Cependant, on peut aussi échapper à quelque chose par hasard, sans que cet acte relève de sa volonté propre. « Athènes, à l’âge de Périclès, Rome sous Auguste, les cités italiennes indépendantes à la fin du Moyen Âge, Londres au temps d’Elizabeth, Paris au cours des trois derniers siècles, sont des exemples de ces groupes restreints, culturellement autonomes.

On parle souvent de ces groupes et de leurs cultures comme s’ils représentaient des groupes et des cultures vastes et étendues.

Cette étrange assimilation est un paralogisme du type pars pro toto.

Il est par exemple surprenant que ce qu’on appelle l’histoire de la littérature française soit en fait l’histoire de l’activité littéraire parisienne » Edward Sapir, Anthropologie, p.

13 Culture : on oppose habituellement culture et nature.

La nature désigne au sens large l’ensemble de la réalité extérieure indépendante de l’action humaine.

On distingue habituellement trois facultés naturelles de l’homme : Homo Faber, Homo Loquax, Homo Sapiens. Quant au terme de culture, il a longtemps été associé aux productions intellectuelles et bonnes manières d’une élite, les plus riches et les mieux éduqués.

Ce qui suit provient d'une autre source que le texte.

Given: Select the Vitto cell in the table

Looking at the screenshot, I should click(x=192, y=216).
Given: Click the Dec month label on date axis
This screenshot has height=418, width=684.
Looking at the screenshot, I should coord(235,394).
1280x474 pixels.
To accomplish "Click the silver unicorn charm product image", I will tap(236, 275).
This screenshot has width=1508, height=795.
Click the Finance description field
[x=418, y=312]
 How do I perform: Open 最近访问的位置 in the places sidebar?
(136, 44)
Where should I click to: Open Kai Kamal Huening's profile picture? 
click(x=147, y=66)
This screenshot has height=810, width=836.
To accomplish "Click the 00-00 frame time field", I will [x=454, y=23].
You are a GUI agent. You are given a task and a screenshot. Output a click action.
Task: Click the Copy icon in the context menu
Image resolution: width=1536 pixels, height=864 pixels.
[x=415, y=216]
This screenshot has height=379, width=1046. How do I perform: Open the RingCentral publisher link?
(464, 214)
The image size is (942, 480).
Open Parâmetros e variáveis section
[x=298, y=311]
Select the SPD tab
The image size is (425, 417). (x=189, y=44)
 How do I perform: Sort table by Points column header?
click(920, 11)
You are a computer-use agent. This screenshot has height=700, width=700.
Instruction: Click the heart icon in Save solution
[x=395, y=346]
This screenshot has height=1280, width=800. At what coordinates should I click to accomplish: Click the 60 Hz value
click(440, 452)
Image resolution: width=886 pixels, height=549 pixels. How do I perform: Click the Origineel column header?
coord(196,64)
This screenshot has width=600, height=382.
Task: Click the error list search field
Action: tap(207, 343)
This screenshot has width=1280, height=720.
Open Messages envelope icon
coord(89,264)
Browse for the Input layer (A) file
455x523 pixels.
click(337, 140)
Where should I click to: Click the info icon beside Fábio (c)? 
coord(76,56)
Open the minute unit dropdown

Mais pour comprendre la culture, on ne peut pas se contenter d’étudier les idées et les comportements de certains hommes.

C’est ici l’erreur courante que Sapir dénonce.

La science moderne de la culture, qu’on appelle anthropologie (science qui étudie l’homme en tant qu’être social) s’intéresse aux phénomènes humains les plus banals et les plus éloignés (la façon de manger du paysan au XVIIe siècle, la mode vestimentaire, la plus ou moins grande sensibilité aux odeurs, etc.).

Si, auparavant, ces faits de la vie quotidienne apparaissaient comme naturels, leur diversité spatiale et leur évolution dans le temps nous montre qu’ils ne le sont pas.

Au sens large, on peut donc définir la culture comme l’ensemble des productions, idées et des comportements acquis par l’homme en tant qu’être social.

Cette définition, qui tient en une phrase, a mis des siècles à se former.

C’est aujourd’hui une définition sur laquelle s’entendent tous les anthropologues. Présupposés : 1) Culture et nature sont incompatibles. Entrer dans la culture, dans le monde humain, c’est sortir du monde naturel.

Un être humain inculte serait plus proche de la nature. 2) Quitter la culture, ce serait donc se tourner vers la nature, régresser vers un stade antérieur, qui ne doive rien à l’action de l’homme. C’est donc poser la question du bien-fondé de l’existence même d’une culture.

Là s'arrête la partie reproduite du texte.